In fact, most of the work in RavenDB (beyond servicing requests) is done by a dedicated thread. Each index, for example, has its own thread, transactions are merged and pushed using (mostly) a single thread. Replication is using dedicated threads, and so does the cluster communication mechanism.

That runs contrary to advice that I have been told many times, that threads are expensive resource and that we should not hold up a thread if we can use async operations to give it up as soon as possible. And to a certain extent, I still very much believe it. Certainly all our request processing is using this manner. But as we got faster and faster we observed some really hard issues with using thread pools, since you can’t rely on them executing a particular request in a given time frame, and having a mix bag of operations in a thread pool is a mix for slowing the whole thing down.

Dedicated threads give us a lot of control and simplicity, from the ability to control the priority of certain tasks to the ability to debug and blame them properly.

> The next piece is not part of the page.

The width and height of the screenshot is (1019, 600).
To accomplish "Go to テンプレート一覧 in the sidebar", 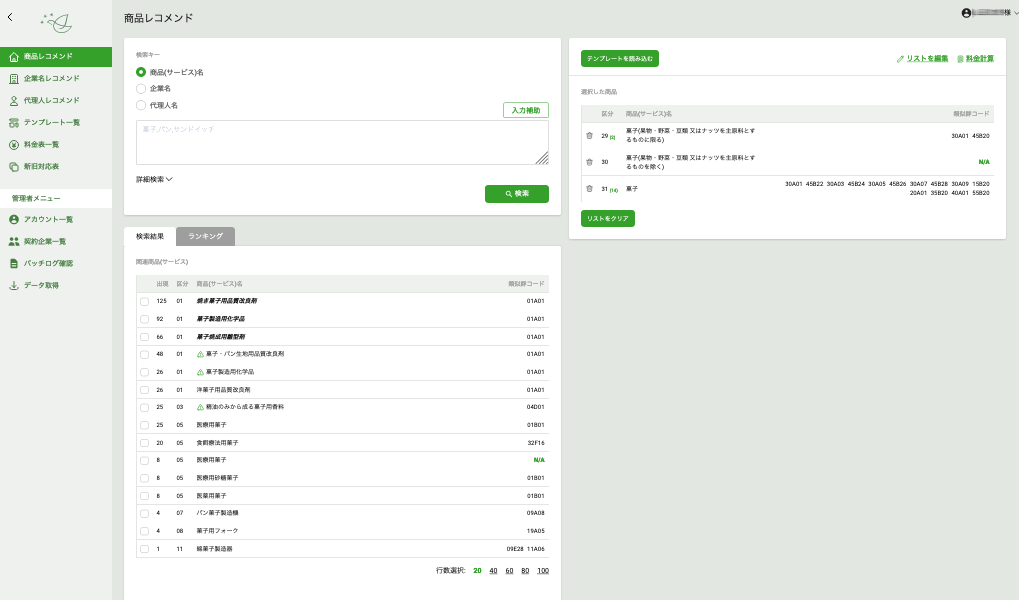I will click(51, 122).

For example, here is how a portion of the threads on a running RavenDB server look like in the debugger:


And done of our standard endpoints can give you thread timing for all the various tasks we do, so if there is an expensive thing going on, you can tell, and you can act accordingly.

All of this has also led to an architecture that is mostly about independent thread doing their job in isolation, which means that a lot of the backend code in RavenDB doesn’t have to worry about threading concerns. And debugging it is as simple as stepping through it.

That isn’t true for request processing threads, which are heavily async, so they are all doing mostly reads. Even when you are actually sending a write to RavenDB, what is actually happening is that we have the request thread parse the request, then queue it up for the transaction merging thread to actually process it. That means that there is usually little (if any) contention on locks throughout the system.

It is a far simpler model, and it has proven itself capable of making a very complex system understandable and maintainable for us.